Patellar fractures account for 2.6% of adult fractures and may lead to traumatic arthritis or restricted knee joint mobility. The patella plays a critical biomechanical role in knee movement. In the absence of the patella, the patellar ligament lies closer to the center of knee joint motion, shortening the extensor lever arm. As a result, the quadriceps muscle must generate approximately 30% more force to achieve knee extension. Therefore, efforts should be made to restore the integrity of the patella following a fracture.
Anatomical Overview
The patella is the largest sesamoid bone in the human body. It is covered anteriorly by the quadriceps tendon, which continues downward to form the patellar ligament that attaches to the tibial tuberosity. On both sides lie the parapatellar retinacula. The posterior surface contains the articular facet, which forms the patellofemoral joint with the femoral trochlea. Together with surrounding ligaments and retinacula, the patella forms the knee extensor mechanism, an essential structure for knee extension.
Etiology and Classification
Patellar fractures may result from direct trauma or forceful muscular contraction. Direct trauma, such as falling and landing on the knees, often causes comminuted fractures. Strong contraction of the quadriceps muscle—such as when attempting to stabilize the body during a fall—may lead to transverse fractures.

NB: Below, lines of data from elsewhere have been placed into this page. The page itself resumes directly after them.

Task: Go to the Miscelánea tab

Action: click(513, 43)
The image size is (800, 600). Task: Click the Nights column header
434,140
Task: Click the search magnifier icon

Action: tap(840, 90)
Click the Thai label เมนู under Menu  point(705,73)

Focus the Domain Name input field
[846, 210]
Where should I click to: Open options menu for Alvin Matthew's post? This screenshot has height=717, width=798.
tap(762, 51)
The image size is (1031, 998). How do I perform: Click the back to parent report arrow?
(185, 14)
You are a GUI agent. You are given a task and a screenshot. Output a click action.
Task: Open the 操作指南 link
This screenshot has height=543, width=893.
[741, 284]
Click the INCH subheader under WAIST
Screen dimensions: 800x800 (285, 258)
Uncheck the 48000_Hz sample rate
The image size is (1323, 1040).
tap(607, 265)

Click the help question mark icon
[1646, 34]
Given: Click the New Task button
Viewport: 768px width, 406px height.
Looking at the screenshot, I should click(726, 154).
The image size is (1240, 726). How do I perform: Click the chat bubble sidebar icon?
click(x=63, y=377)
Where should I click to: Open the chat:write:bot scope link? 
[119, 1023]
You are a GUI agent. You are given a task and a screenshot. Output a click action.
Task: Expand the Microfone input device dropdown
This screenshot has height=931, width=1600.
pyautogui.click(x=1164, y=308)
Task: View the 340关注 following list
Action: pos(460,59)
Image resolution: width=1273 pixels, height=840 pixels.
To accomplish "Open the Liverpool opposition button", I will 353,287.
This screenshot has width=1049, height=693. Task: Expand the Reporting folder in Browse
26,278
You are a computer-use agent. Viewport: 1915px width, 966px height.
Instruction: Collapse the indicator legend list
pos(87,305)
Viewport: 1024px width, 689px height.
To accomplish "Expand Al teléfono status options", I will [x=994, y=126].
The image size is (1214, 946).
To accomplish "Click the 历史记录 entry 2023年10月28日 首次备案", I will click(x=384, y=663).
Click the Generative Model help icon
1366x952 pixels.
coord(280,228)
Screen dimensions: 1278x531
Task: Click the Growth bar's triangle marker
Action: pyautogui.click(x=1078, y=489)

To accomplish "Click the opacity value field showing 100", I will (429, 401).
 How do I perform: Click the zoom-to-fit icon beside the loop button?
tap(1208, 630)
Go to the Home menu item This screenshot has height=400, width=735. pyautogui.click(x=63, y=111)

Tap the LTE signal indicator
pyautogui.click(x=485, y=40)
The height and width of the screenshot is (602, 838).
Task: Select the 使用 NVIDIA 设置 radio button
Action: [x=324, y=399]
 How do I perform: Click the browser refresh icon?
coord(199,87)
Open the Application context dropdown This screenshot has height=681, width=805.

Clinical Presentation and Diagnosis
Swelling over the anterior knee typically occurs after injury, and a palpable gap may be present if there is displacement. Anteroposterior and lateral X-rays of the knee help determine the location, type, and degree of displacement, which are important for treatment planning. Some studies using MRI and knee arthroscopy have found a relatively high incidence of associated injuries in patients with patellar fractures, including cruciate ligament, collateral ligament, and meniscal injuries. Approximately 6% of these cases may require surgical intervention. It is therefore important to assess for associated injuries to avoid missed diagnoses.
Treatment
Fractures without displacement or with displacement less than 5 mm can be managed non-surgically. The knee is maintained in full extension using a plaster splint or brace for 4–6 weeks. After six weeks, patients begin isometric quadriceps exercises and active knee flexion-extension training. Displacement should be monitored during treatment, as improper external fixation or premature quadriceps activation may worsen the separation.
Surgical intervention is generally recommended when displacement exceeds 5 mm or when the articular surface is disrupted. After open reduction, fixation can be achieved using tension band wiring with Kirschner wires or cerclage wiring. Early knee flexion and extension exercises may be initiated following surgery for simple fractures, while a longer immobilization period is often required for comminuted fractures.

Figure 1 Common internal fixation methods for patellar fractures
(1) Cerclage wire fixation
(2) Tension band wiring with Kirschner wires
For fractures at the superior or inferior pole of the patella, larger fragments may be treated according to the same principles. If the fragments are too small to be fixed, they may be excised. The insertion sites of the quadriceps tendon or patellar ligament can be reconstructed using wires or suture anchors, with the knee immobilized in extension for 4–6 weeks postoperatively. In cases of severe comminuted fractures where cartilage surface reconstruction and stable fixation are not feasible, patellectomy may be performed with repair of the extensor mechanism. Functional rehabilitation typically begins 3–4 weeks after surgery.